Word for word, the data below must be repeated in full; no picture is to be included.

[Records excerpted from a collection]
»»

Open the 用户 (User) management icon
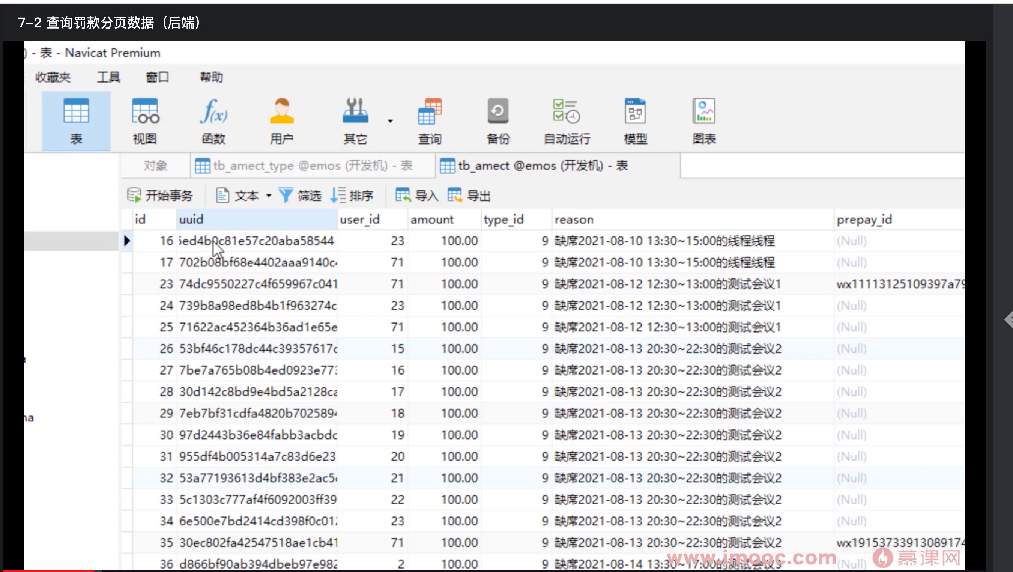 tap(282, 120)
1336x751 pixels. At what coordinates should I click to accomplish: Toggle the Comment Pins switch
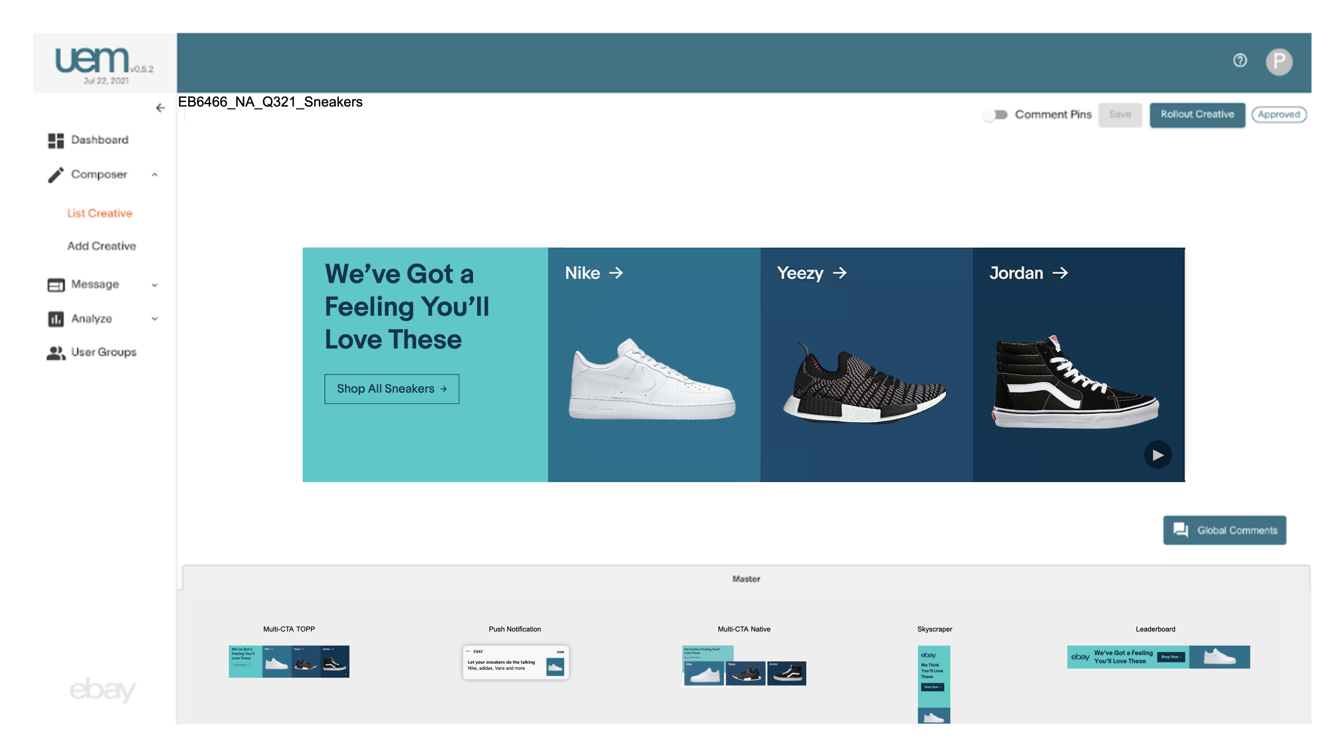tap(995, 115)
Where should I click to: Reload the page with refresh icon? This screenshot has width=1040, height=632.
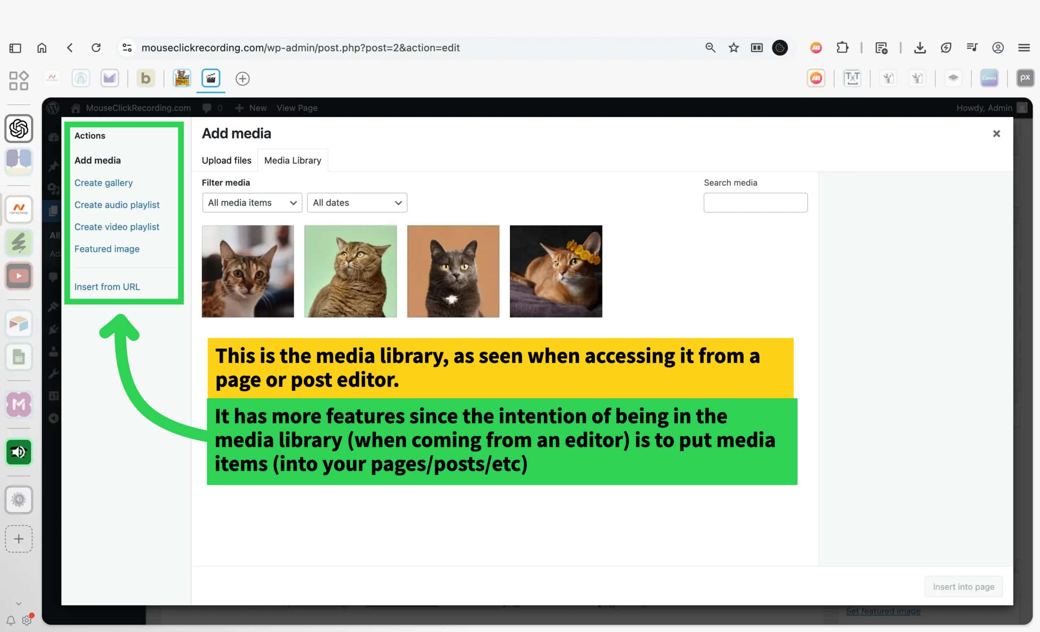pos(96,48)
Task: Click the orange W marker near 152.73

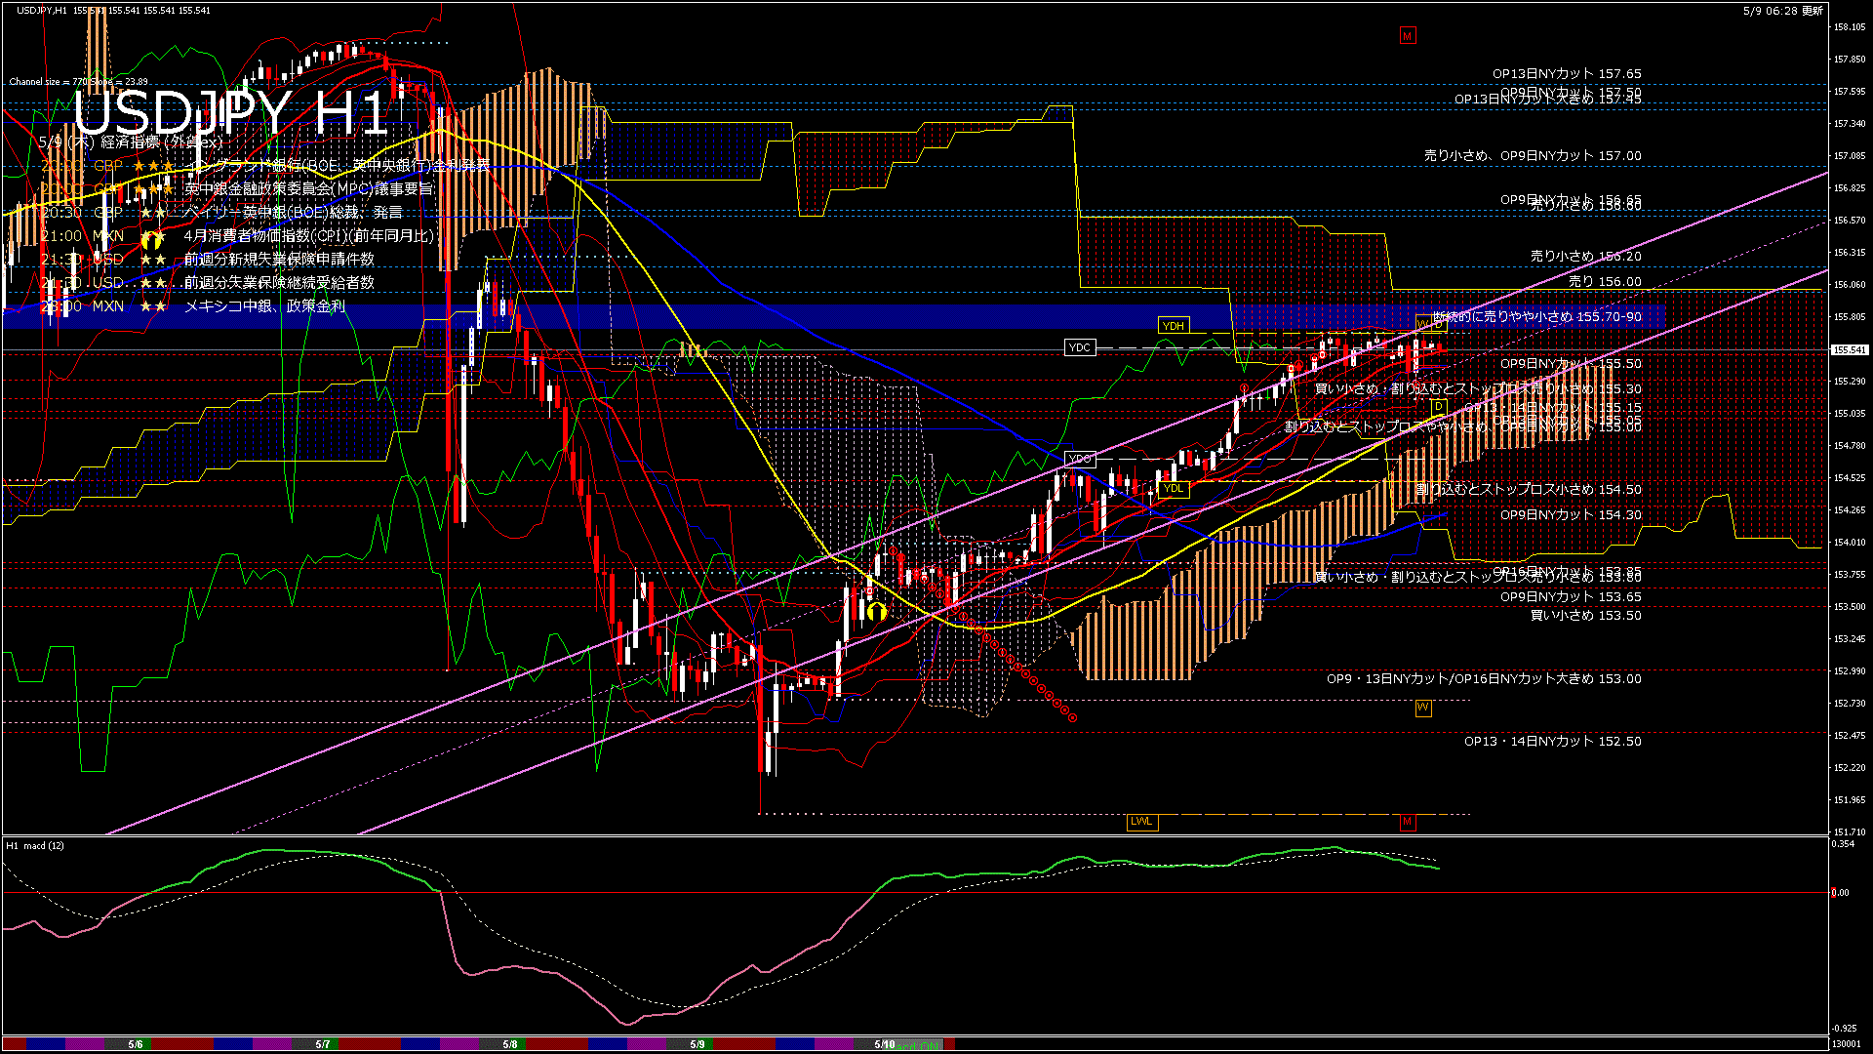Action: click(x=1422, y=708)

««

*Answer space*
Open the 用户 (User) management icon
 tap(282, 120)
1336x751 pixels. At what coordinates should I click to accomplish: Toggle the Comment Pins switch
tap(995, 115)
Where should I click to: Reload the page with refresh icon? This screenshot has width=1040, height=632.
pos(96,48)
Task: Click the orange W marker near 152.73

Action: click(x=1422, y=708)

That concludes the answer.